La corte di Cassazione, con l’ordinanza n. 19.386 del 17 settembre 2020, pare voler ampliare le possibilità induttive rendendo determinante anche solo l’esistenza di un legame familiare con componenti di una società di capitali per legittimare un avviso di accertamento a carico della società stessa.
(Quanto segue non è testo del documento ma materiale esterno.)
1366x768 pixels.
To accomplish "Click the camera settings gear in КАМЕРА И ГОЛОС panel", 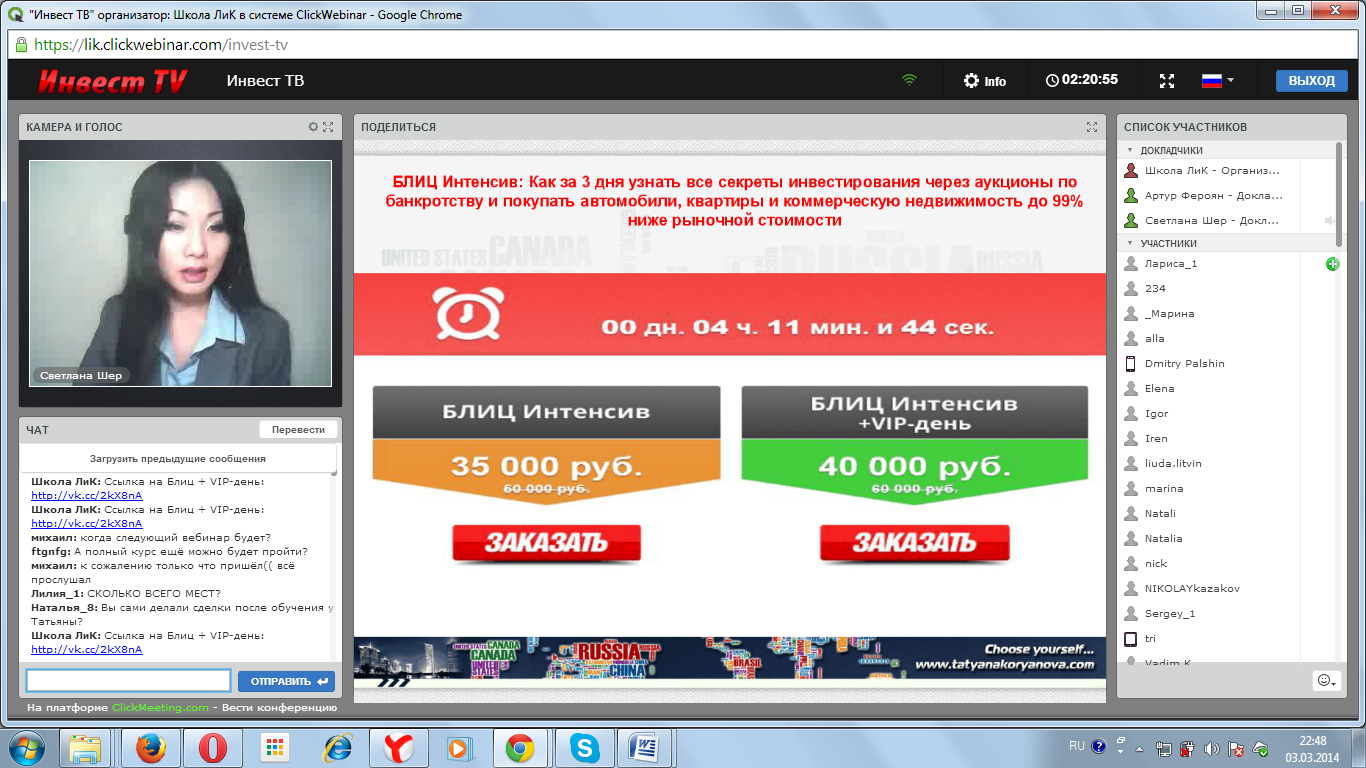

Nell’ordinanza in questione, l’Agenzia delle Entrate aveva, infatti, accertato un maggior reddito a carico di una società a responsabilità limitata sulla base delle movimentazioni bancarie poste in essere dall’amministratore e, soprattutto, dai suoi familiari più stretti. Soccombente nei primi gradi di giudizio, la società ricorreva poi per Cassazione adducendo, tra i diversi motivi di ricorso, l’illegittimità della presunzione attraverso la quale le erano state attribuite quelle operazioni finanziarie rinvenute nei conti correnti di familiari, non co-intestatari.
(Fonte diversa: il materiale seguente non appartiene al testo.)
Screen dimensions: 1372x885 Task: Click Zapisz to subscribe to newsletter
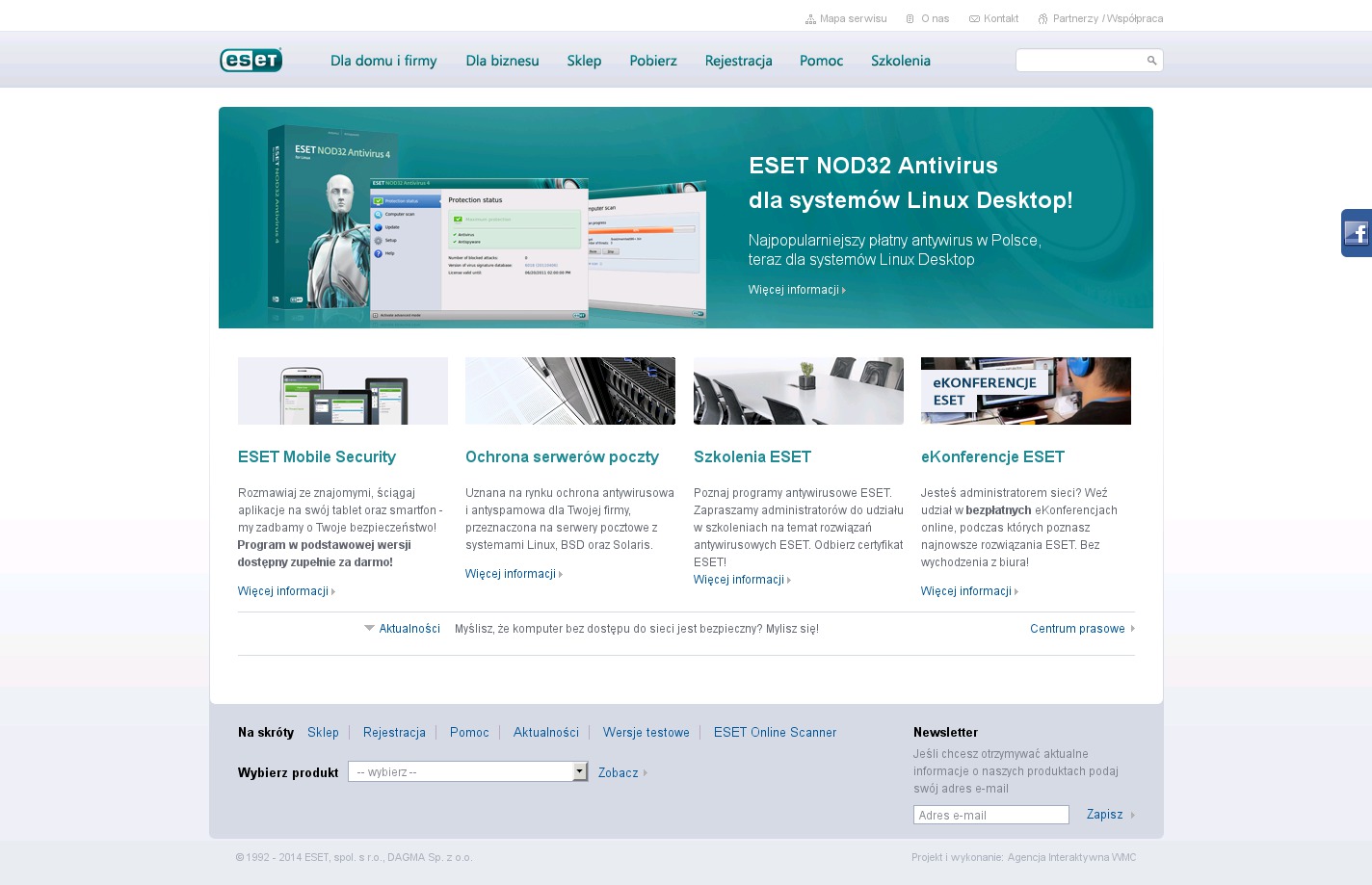pyautogui.click(x=1104, y=815)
In risposta, la corte di Cassazione ha rigettato il ricorso, sostenendo l’operato dell’Agenzia delle Entrate e ha considerato il rapporto familiare intercorrente tra l’amministratore della società e i soggetti, ciascuno individualmente intestatario del conto, sufficiente a convalidare il fondamento presuntivo alla base dell’atto di accertamento.
Ciò che risulta innovativo e per certi versi dirompente nella pronuncia della Suprema Corte è la motivazione della decisione: la legittimità dell’accertamento a carico della Srl viene confermata unicamente per l’esistenza di un legame familiare tra titolari dei conti correnti e un esponente della società. Non c’è stata da parte dell’Agenzia delle Entrate alcuna necessità di dimostrare l’intestazione fittizia o in qualche modo effettivamente riconducibile alla società verificata: è bastato essere moglie e figlia dell’amministratore.
Questo modus operandi, sembra appunto ampliare considerevolmente la capacità presuntiva dell’autorità, lasciando ai contribuenti l’arduo compito di provare il contrario.